Just over a month ago I wrote this article, indicating traditional craft forms offer something new to burnt out activists today. Over the following weeks, I interviewed six artists to interrogate this idea and see how craft practitioners are approaching political issues.
The final feature was published earlier this week. I now have the pleasure of reflecting on these six features and considering how they speak to craft as an alternative form of activism. As the interviewer, tasked with directing the discussion and transcribing the conversations, I was struck by the recurring importance of physicality and messages of hope.

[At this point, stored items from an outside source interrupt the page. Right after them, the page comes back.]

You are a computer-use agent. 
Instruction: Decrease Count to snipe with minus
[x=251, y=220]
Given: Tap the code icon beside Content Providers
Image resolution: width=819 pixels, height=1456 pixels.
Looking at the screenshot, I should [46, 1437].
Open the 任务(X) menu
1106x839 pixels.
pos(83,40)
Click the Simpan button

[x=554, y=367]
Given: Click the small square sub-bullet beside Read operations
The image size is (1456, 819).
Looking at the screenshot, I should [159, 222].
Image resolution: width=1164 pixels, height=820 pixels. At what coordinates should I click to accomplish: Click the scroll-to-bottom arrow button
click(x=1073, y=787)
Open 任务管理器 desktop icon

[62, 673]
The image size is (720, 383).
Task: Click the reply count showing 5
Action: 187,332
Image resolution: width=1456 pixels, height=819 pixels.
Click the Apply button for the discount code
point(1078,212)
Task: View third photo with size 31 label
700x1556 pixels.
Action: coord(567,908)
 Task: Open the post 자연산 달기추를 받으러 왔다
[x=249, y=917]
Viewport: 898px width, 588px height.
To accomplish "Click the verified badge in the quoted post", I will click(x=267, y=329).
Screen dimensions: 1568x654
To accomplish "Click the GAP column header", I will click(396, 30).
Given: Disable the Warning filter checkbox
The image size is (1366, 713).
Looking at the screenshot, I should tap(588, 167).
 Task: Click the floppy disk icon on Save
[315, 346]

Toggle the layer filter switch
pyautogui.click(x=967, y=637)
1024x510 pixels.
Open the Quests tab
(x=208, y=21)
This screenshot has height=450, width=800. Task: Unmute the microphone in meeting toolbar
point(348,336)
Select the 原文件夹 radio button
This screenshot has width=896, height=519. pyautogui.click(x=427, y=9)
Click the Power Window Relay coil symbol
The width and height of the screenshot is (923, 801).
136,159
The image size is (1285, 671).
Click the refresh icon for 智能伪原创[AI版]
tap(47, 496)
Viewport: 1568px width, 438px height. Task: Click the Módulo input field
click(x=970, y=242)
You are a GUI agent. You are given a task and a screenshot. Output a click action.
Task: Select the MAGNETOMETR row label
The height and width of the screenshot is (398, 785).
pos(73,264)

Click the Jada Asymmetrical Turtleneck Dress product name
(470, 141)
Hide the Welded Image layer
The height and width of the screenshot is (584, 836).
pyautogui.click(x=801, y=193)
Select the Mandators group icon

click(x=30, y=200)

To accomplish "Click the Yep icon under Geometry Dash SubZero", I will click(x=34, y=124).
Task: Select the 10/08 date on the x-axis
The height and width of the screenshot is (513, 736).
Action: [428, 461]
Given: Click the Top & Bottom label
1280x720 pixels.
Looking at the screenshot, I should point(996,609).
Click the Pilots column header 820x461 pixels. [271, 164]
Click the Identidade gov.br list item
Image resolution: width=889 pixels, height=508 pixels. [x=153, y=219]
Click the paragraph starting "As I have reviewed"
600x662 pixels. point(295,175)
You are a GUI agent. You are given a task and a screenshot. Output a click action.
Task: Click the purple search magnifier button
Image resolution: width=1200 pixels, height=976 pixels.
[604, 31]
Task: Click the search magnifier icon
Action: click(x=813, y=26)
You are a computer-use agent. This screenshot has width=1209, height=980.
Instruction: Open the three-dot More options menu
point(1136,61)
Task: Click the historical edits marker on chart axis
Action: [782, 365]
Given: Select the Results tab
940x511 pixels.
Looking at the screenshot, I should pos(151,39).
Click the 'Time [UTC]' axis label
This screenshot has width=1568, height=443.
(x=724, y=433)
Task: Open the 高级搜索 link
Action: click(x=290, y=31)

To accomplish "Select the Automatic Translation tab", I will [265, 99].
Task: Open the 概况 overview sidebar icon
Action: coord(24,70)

Across textiles, land art, sculpture, collage, felt and ceramics, the artists all identified on the importance of physicality. Whilst each artist approached their art form uniquely, all allowed the ultimate political message to guide their creative process. Craft, unlike mediums like drawing or painting, requires a physical engagement with material. Sokari Douglas Camp welds steel figures, Barbara Keal offers her pilgrim coat to passersby and Annete Sagal reconstructs visual culture amid propaganda.
Maggie Scott, who practises the particularly intricate medium nuno felting, pointed out how craft necessitates precision. “The beauty of craft is that it affects your breathing, your hand-eye coordination. If you’re angry, that won’t work. Anger is the motivation and the determination that produces the work. It’ll spur you on.”
Physicality requires a certain taming of anger. At some stage in their formational journey, all artists expressed their frustration. Sometimes this was directed at injustice, specific political events, or the impending climate crisis. To craft material from rough fabric, paper scraps or loose wool into its final iteration necessitates sustained physical engagement.
Aside from the artists themselves, physicality also helps audiences to engage more fully with the issues at hand. Barbara Keal admitted that, “People can feel challenged by the notion of physical interaction with a stranger.” However, engagement with the coat was a key part of the movement. Keal said, “I wanted to enable people to meet the climate crisis and ecological breakdown in their bodies.”
Similarly, collage artist Annete Sagal reported the catharsis her workshop participants experienced when engaging with the destruction and reconstruction of newspaper and magazine material. Harmful messages persistent throughout mainstream media could be co-opted, satirised and reversed.
Craft is certainly an unconventional approach to activism that eschews the mainstream. Searching for the possibility of an alternative is itself hopeful. Barbara Keal engages with climate change by creating a collaborative patchwork coat. The coat is an invitation to people to acknowledge the bodily reality of climate change whilst also offering a communal vehicle for hope.
Similarly, after experiencing the therapeutic potential of collage herself, Annete Sagal founded the Kyiv Collage Collective and Kyiv Collage School. In bringing together other collage artists through collaboration, the group was able to reach new audiences and spaces.
I asked all six artists what advice they would give to people who also want to use craft to make a political or activist statement. Two pieces of advice recurred throughout: get started, and make room for collaboration.
Get started. Maggie Scott encouraged, “You will find your medium, you will find what gets you excited. It’s really important to find that exciting medium because that will excite your audience.”
Make room for collaboration. Barbara Keal advised, “Remember that people are extraordinarily generous with their time if they feel like a project is significant. People love the opportunity to have a voice…you must give scope for people’s individual expression. Everyone who is involved needs to feel like there’s something of themselves in the work.”